"If Alcohol, Tobacco and Firearms gets within one mile of this case you'll have my resignation."
"What could that possibly matter to Walker Frazee?"
"—We're not letting ATF into this, we're just letting Crazy Frazee pass gas. Now, next we put Owl's toys in place, right?"
"It doesn't hurt for you to know where the wind's blowing back here."
"From a windbag. I just can't believe he'd even joke about—"
"—Hush, son. I said I'd take care of Walker and I'll take care of Walker. Now, do we put Owl's toys in place?"
"Yeah, if Frazee keeps the Bat Boys off the walls long enough to—"
"—Joshua, comport yourself professionally, please."
"Blow the smoke, young man."
"Sharon will actually do the blowing, sir."
"Well, tell her I could say something that would get me disciplined as a sexual predator."
Weinstein told her.
"You're a dirty old lecher," Dumars piped across the car toward the phone, smiling but her face quite red.
"Tell her thank you, Joshua."
He told her.
Back in the Tech Services yard, Weinstein collected his tape and binoculars and checked the van with the services clerk. The billet was already stamped with a direct Washington charge number, the Bureau version of a credit line. The clerk nodded reverently to Joshua as he accepted the keys, and Weinstein nodded back at him.
Then he did something he had never done before. Without stating a business-related reason, without pulling rank, without even asking her to do the driving, Joshua asked Sharon Dumars to an early dinner—his treat.
Sharon noted his flushed face, the tightened bobbing of his Adam's apple.
"I wish I could, Josh, but I've got plans tonight. Another time?"
He blushed even more deeply, but smiled. It was the non-smile of Joshua's, she saw—mirthless, forced and false.
"Sure," he said. "Whatever."
CHAPTER 17
Early the winter when John was nine, his parents flew their new plane to visit friends in Oregon.
John stood beside the dinner table one evening as his father traced their itinerary on a map—air route in red, ground stops shown by black circles. He listened to them talk about the flight; he helped them pack.

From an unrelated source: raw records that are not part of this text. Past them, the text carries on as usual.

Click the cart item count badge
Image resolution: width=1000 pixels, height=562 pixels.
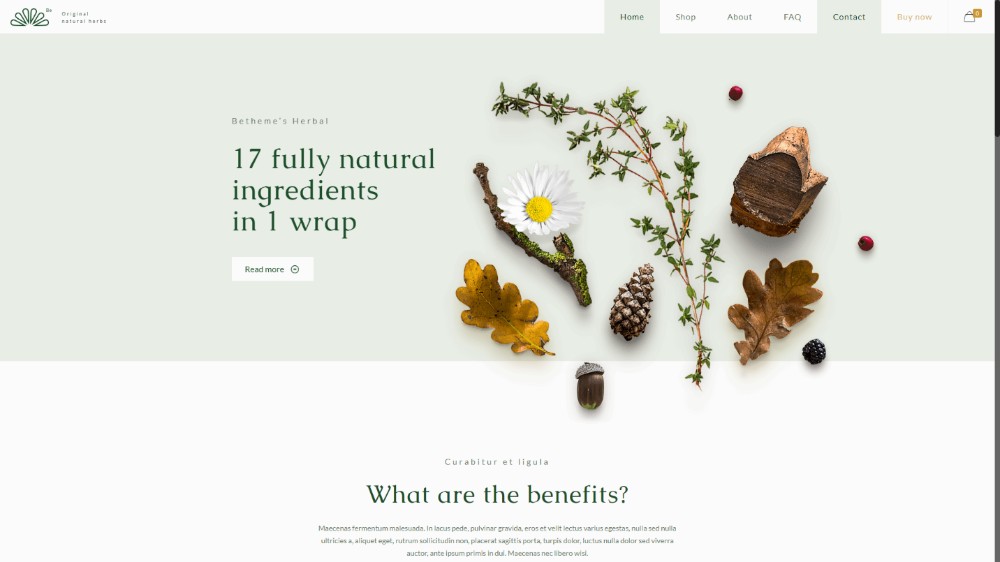tap(978, 13)
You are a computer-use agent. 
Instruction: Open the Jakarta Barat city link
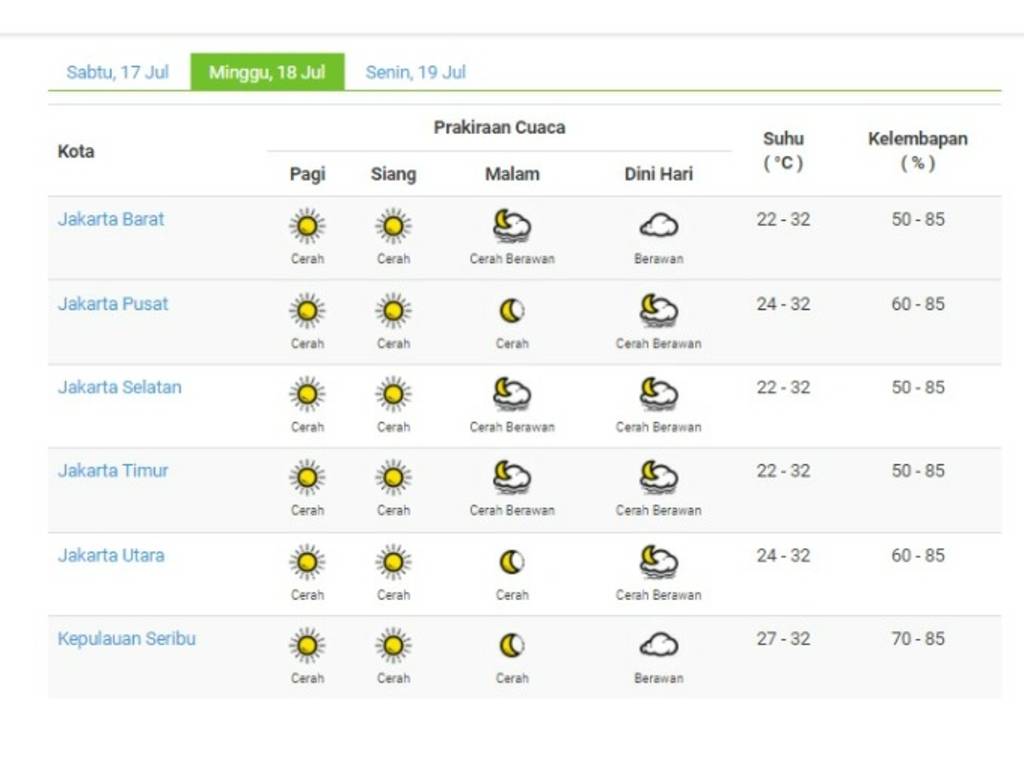tap(111, 219)
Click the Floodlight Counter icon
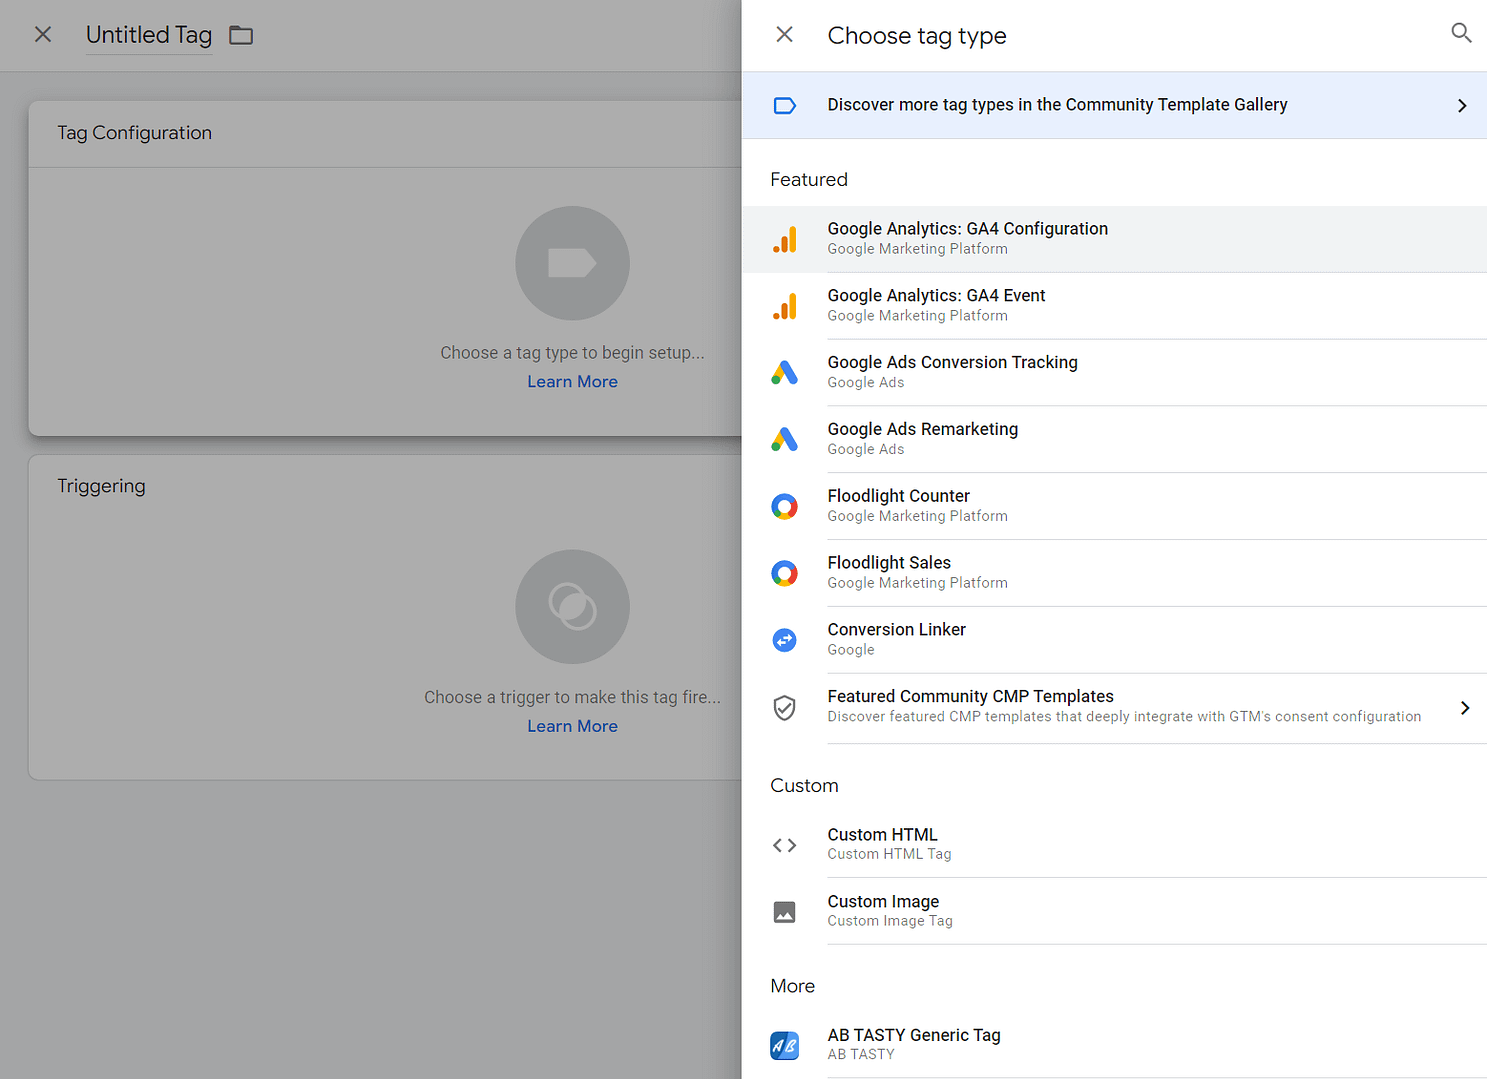Viewport: 1487px width, 1079px height. pyautogui.click(x=785, y=506)
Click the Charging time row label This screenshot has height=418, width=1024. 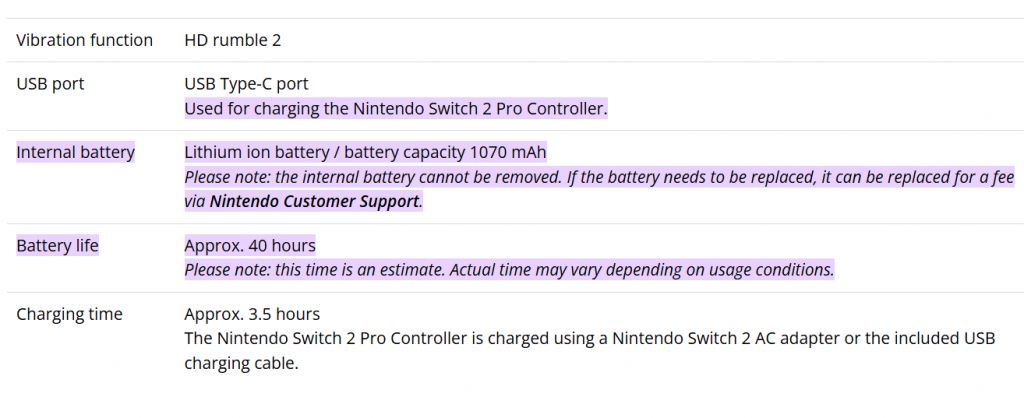click(x=69, y=314)
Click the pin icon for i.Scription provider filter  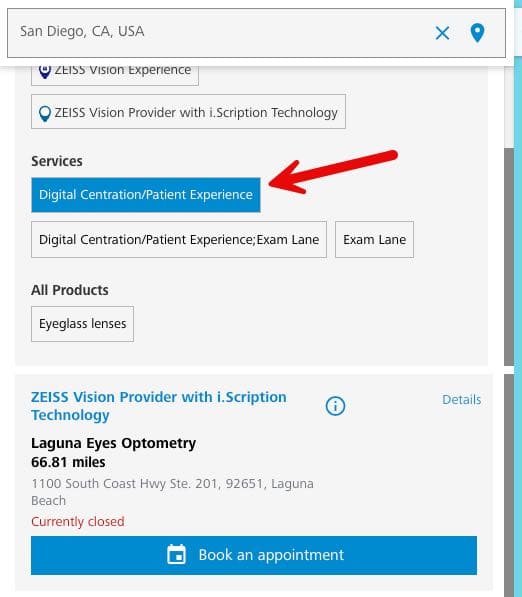[x=45, y=113]
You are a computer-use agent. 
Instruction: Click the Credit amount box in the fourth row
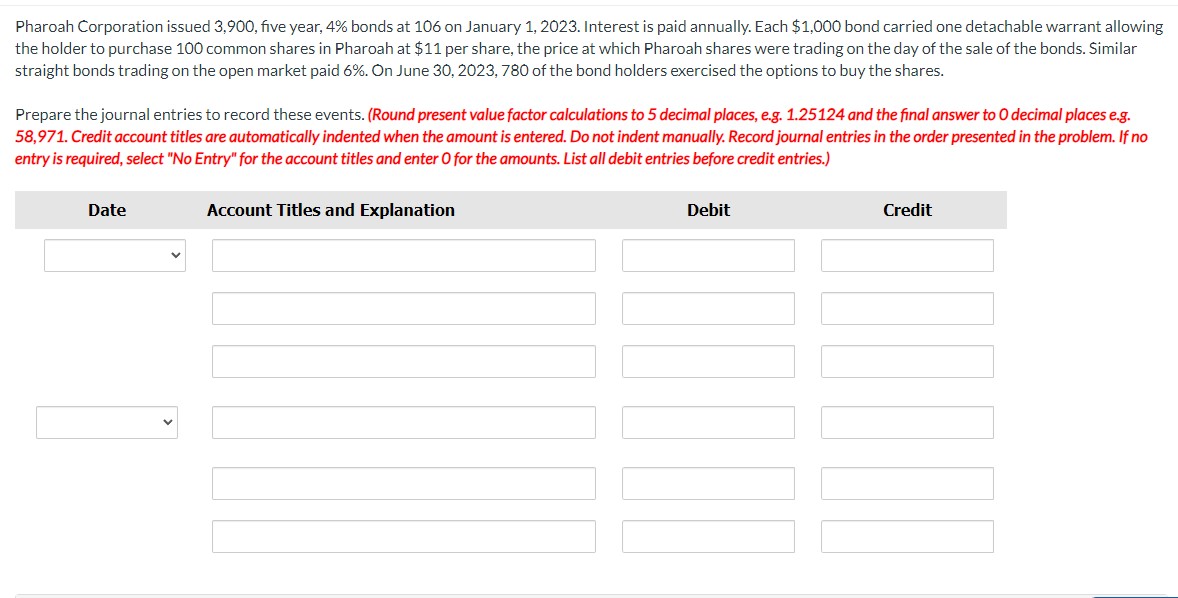[x=906, y=422]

A few weeks before their departure, he made an amulet from a fossilized sea shell, three redtailed hawk feathers, a dried thistle pod and a strip of wild gourd tendril he gathered with some forethought in a local wilderness now called Liberty Ridge. John prayed that God would instill the amulet with protective properties and not come apart.
He and his uncle Stan watched the little Piper lift off from the Martin Aviation strip and groan into the air. John could smell his mother's perfume, still on his cheek from her lengthy parting kisses. She had worn the amulet around her neck, holding it to her breast as she knelt to kiss him to keep it from getting crushed He could still see his father's ramrod straight back as he walked across the tarmac in his silk flight jacket, heading for the plan The weather was cool and clear. They would be gone one week
That night, Stan and his wife, Dorrie, were expansive, gracious, amusing. But Stan took a phone call midway through dinner, and when he came back to the table he was preoccupied and subdued. Later, John watched some television and saw them the kitchen, talking intently. Dorrie's face was resolutely tragic.
Stan seemed to be trying to talk her out of something, imploring her, palms up, head shaking, ending his plea with a thumb hooked out toward John. Then Stan joined him in the den with a massive amber cocktail.
The next day around noon, Stan and Dorrie broke the news: John's parents had lost radio contact late the afternoon before, and had not been seen or heard from since. It could mean a hundred things, Stan told him. Most likely, his impulsive father simply set down early to wait out the storm. Yes, a fairly good sized storm had blown down from Alaska. With all the interference, radio contact is first to go, anyway. Just a matter of sitting tight and waiting to hear. You know how your father can be.
The plane was listed as missing and presumed down. Search and rescue aircraft couldn't penetrate the storm front, which was all the way south to Fresno by then. That evening, as the first gale-driven drops of rain roared against Uncle Stan's roof, John stood at a window and realized—with a huge wave of relief— that no amount of raindrops could foul his father's plans. He hadn't called because the phone lines were down, too. It was reassuring, almost amusing, to watch Stan and Dorrie fret like hens. John had seen the truth already. He could clearly imagine the yellow Piper emerging through a black wall of clouds, guided by the amulet.